People often ask me what my favorite wine is. I hate to be a killjoy, but I have to say, it depends. I’ll be drawn to a type of wine because of what I’m eating, what time of day it is, where I am. Sometimes I’ll get on a wine jag because I saw somebody pour it on TV.
But I can name my favorite wine drinking experience, and which wine it involved: a Côte Rôtie. Unfortunately, that answer is no crowd pleaser, either, since Côte Rôtie is generally obscure, hard to find, and priced out of most people’s everyday drinking budget.
Before you conclude I’m a complete bore and decide never to invite me to a dinner party, click here for the story, plus what, pray tell, is a Côte Rôtie:
Côte Rôtie is a red wine from the Rhône River valley in France. It’s made from syrah, mostly (French wine law allows for a tiny bit of viognier in the blend, but only if it is grown in the same vineyard, picked, and fermented with the syrah). But unlike the plush, fruity syrahs coming out of Australia for example, Côte Rôtie is a medium-bodied, highly structured wine. It’s got plenty of cherry and black fruit flavors, but also earth and often a tell-tale note of grilled meat. (Côte Rôtie means “roasted slope” in French, for the region’s sun-baked hillsides, but I like to think it refers also to these smoky flavors.) Harvested by hand from precariously planted, but lovingly tended vines that look like they’re half-hanging off the near-cliffs, the best of Côte Rôtie is artisanal, precious, and pricey. Some say it’s back on the wine world’s radar mostly because of wine critic Robert Parker’s affection for the “La La’s,” a trio of wines made by Etienne Guigal from three very special vineyards, all of them with names starting with la.
I myself identify as a Côte-Rôtie-tail rider, because on the rare occasion I get to drink the stuff, usually someone else is paying. My favorite wine drinking experience is no exception. I was traveling through Provence a few years ago, and during our pause in Nice we ate at Chanticleer, the restaurant in the wonderful old belle-epoque Hotel Negresco. I ordered (and my friend Diana paid for) a bottle of 1990 Guigal “La Landonne,” perhaps the most prestigious of the La La’s.
It was a revelation. Most of all I remember the layers: waves of sensory experiences washed over my tongue, and all the different textures, flavors, and intensities were so beautifully differentiated. Each sip was like biting into a bonbon, not because the wine was sweet, but because drinking it was like sinking your teeth into the hard chocolate, then hitting some ganache, then puncturing a juicy red cherry inside. The wine was concentrated, sure, but mostly I remember it was perfectly balanced. I remember a little scorched earth. And I recall that the magical La Landonne, which I ate with a plate of pigeon breast, conspired with the chef transform that humble bird into something noble. I swear everyone at the table thought it was filet mignon or tender slices of roasted lamb.

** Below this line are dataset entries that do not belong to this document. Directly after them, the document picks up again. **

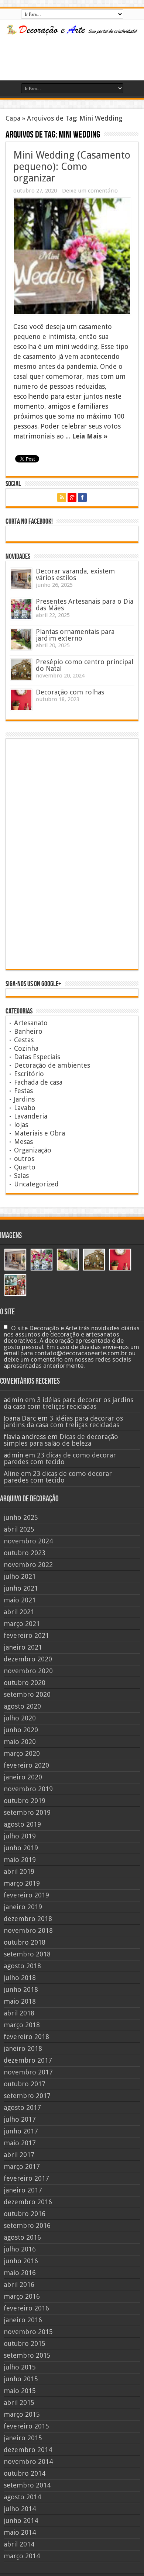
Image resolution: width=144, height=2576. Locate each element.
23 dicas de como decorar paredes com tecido (60, 1458)
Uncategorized (36, 1184)
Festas (23, 1091)
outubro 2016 (24, 2214)
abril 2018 (19, 2013)
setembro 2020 (27, 1694)
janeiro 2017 (23, 2190)
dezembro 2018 (28, 1919)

During a recent blind tasting of northern Rhônes I attended, the group favorite was Michel and Stephane Ogier’s Côte Rôtie from the 2004 vintage, which costs $73. “Archetypal Rhône,” said one taster. “I loved the pepper,” said another. I thought it had a really engaging nose, full of cherry and violet aromas, and although my notes called its mouthfeel “vivid,” I didn’t rate it as highly as my most memorable drink of the evening, a Guigal. But not a La La. It turned out to be a lowly Crozes Hermitage (from the appellation just to the south of Côte Rôtie, also made of syrah), but I was attracted by its dark garnet color, the cherry and chocolate on the nose, its clean mouthfeel. “It’s all happens on the finish,” I wrote. “Loads of cherry, ripe raspberry, long. This wine put on weight, and the fruit flavors got darker.”
The group thought it was too sweet, but what the hell — it retails for only $21. It’d can be the next northern Rhône I’ll buy if I have to pay.